Department of Computer Science and Engineering, Indian Institute of Technology Patna, India.
PLoS One. 2020 Jul 2;15(7):e0235367. doi: 10.1371/journal.pone.0235367. eCollection 2020.
Developing a Dialogue/Virtual Agent (VA) that can handle complex tasks (need) of the user pertaining to multiple intents of a domain is challenging as it requires the agent to simultaneously deal with multiple subtasks. However, majority of these end-to-end dialogue systems incorporate only user semantics as inputs in the learning process and ignore other useful user behavior and information. Sentiment of the user at the time of conversation plays an important role in securing maximum user gratification. So, incorporating sentiment of the user during the policy learning becomes even more crucial, more so when serving composite tasks of the user.
As a first step towards enabling the development of sentiment aided VA for multi-intent conversations, this paper proposes a new dataset, annotated with its corresponding intents, slot and sentiment (considering the entire dialogue history) labels, named SentiVA, collected from open-sourced dialogue datasets. In order to integrate these multiple aspects, a Hierarchical Reinforcement Learning (HRL) specifically options based VA is proposed to learn strategies for managing multi-intent conversations. Along with task success based immediate rewards, sentiment based immediate rewards are also incorporated in the hierarchical value functions to make the VA user adaptive.
Empirically, the paper shows that task based and sentiment based immediate rewards cumulatively are required to ensure successful task completion and attain maximum user satisfaction in a multi-intent scenario instead of any of these rewards alone.
The eventual evaluators and consumers of dialogue systems are users. Thus, to ensure a fulfilling conversational experience involving maximum user satisfaction requires VA to consider user sentiment at every time-step in its decision making policy.
This work is the first attempt in incorporating sentiment based rewards in the HRL framework.
开发能够处理用户与领域内多个意图相关的复杂任务的对话/虚拟代理(VA)是具有挑战性的,因为它要求代理同时处理多个子任务。然而,大多数这些端到端对话系统仅将用户语义作为输入纳入学习过程中,而忽略了其他有用的用户行为和信息。用户在对话时的情绪在确保最大程度的用户满意度方面起着重要作用。因此,在策略学习过程中纳入用户的情绪变得更加关键,特别是在为用户的复合任务提供服务时更是如此。
作为为多意图对话开发情感辅助 VA 的第一步,本文提出了一个新的数据集 SentiVA,该数据集使用户的情感(考虑整个对话历史)标签与意图、插槽一起进行了标注,并从开源对话数据集中收集到。
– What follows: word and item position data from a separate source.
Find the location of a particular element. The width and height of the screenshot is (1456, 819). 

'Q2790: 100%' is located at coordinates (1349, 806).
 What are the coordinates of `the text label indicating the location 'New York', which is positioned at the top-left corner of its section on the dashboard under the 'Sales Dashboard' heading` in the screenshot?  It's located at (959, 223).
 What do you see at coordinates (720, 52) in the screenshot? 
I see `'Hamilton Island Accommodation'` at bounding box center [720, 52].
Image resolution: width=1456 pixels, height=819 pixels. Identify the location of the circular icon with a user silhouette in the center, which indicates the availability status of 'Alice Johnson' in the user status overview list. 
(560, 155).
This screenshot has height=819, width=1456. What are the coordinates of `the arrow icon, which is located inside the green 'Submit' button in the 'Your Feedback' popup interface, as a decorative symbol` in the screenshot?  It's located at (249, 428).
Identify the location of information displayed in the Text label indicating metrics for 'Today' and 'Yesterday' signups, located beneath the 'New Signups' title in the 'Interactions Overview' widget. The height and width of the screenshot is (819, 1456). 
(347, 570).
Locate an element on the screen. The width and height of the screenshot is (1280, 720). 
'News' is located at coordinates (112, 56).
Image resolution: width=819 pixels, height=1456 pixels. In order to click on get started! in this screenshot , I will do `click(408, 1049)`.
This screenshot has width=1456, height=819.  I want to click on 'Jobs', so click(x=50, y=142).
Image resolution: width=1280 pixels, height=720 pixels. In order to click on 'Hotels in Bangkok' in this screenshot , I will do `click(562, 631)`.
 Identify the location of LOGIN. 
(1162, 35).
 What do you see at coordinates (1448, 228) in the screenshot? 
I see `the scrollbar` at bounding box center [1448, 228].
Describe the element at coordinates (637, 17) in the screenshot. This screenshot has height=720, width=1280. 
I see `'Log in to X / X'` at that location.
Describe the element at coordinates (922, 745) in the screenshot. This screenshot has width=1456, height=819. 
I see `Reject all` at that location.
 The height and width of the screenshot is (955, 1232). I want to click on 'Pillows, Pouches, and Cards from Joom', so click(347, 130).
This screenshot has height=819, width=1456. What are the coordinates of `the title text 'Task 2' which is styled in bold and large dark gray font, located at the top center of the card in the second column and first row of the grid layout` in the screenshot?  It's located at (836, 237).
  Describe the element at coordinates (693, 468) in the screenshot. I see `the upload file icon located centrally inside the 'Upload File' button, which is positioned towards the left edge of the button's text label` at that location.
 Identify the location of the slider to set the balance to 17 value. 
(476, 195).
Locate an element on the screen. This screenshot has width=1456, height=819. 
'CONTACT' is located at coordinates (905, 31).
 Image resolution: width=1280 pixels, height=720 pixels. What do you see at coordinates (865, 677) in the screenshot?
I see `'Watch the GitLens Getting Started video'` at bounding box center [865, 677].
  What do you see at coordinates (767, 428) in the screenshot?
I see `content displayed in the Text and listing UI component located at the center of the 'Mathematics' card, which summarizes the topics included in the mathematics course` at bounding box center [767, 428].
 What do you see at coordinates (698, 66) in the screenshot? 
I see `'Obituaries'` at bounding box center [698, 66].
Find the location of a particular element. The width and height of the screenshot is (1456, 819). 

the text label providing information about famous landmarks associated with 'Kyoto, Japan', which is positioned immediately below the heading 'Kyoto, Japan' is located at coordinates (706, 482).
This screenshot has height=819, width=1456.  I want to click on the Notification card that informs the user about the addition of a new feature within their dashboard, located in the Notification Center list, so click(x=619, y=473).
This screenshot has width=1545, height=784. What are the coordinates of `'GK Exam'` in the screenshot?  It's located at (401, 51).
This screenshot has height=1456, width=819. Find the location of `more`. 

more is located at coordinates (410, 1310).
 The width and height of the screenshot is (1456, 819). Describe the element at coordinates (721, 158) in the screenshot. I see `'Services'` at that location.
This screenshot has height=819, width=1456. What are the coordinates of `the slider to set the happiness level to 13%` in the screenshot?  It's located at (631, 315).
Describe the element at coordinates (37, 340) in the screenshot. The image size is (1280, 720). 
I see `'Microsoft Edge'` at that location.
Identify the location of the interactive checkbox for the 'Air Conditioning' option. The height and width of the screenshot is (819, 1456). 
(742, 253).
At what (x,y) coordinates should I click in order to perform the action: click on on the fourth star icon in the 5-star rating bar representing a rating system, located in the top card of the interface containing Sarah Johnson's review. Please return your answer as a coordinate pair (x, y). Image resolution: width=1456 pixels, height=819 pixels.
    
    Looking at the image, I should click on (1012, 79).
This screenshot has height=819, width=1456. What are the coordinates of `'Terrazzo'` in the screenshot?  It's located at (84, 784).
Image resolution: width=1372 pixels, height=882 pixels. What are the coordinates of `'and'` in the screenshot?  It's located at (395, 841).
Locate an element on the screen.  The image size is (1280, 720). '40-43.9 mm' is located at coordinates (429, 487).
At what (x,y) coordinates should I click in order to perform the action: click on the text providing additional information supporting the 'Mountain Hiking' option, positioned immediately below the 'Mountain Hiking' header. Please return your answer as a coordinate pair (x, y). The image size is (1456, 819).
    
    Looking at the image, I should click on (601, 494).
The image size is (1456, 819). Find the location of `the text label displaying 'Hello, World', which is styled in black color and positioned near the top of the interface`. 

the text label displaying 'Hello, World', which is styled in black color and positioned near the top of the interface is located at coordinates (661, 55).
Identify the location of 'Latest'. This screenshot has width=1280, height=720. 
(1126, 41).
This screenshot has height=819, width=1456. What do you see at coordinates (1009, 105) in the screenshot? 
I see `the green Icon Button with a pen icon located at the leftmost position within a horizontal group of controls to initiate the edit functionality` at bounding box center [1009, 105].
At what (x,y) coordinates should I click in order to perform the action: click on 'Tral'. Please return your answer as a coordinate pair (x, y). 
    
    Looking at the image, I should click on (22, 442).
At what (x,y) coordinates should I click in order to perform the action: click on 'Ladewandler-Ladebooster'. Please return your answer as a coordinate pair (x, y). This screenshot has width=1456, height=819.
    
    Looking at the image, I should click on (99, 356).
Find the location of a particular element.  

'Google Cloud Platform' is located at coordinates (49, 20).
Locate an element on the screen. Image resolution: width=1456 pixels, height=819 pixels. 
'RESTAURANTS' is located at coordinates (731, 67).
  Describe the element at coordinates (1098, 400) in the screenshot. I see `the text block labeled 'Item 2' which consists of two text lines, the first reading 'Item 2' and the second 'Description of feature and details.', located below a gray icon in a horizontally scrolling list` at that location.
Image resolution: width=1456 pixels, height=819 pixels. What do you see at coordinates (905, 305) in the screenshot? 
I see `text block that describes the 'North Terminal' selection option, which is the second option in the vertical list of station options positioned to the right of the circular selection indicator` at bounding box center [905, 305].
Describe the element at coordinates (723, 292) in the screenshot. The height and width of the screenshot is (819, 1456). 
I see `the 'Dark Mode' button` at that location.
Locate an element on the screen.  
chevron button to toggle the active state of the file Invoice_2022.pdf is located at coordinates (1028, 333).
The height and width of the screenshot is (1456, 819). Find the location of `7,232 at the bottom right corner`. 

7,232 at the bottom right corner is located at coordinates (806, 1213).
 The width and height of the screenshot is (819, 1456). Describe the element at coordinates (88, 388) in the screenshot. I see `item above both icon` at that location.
为了整合这些多方面的信息,提出了一种分层强化学习(HRL)的特定基于选项的 VA,用于学习管理多意图对话的策略。除了基于任务成功的即时奖励外,还在分层值函数中纳入了基于情感的即时奖励,以使 VA 用户自适应。
从经验上看,本文表明在多意图场景中,需要基于任务和基于情感的即时奖励的累积,以确保任务成功完成并获得最大的用户满意度,而不能仅依靠这些奖励中的任何一种。
对话系统的最终评估者和消费者是用户。因此,为了确保涉及最大用户满意度的令人满意的对话体验,VA 需要在其决策策略中考虑用户的情绪。
这项工作是在 HRL 框架中纳入基于情感的奖励的首次尝试。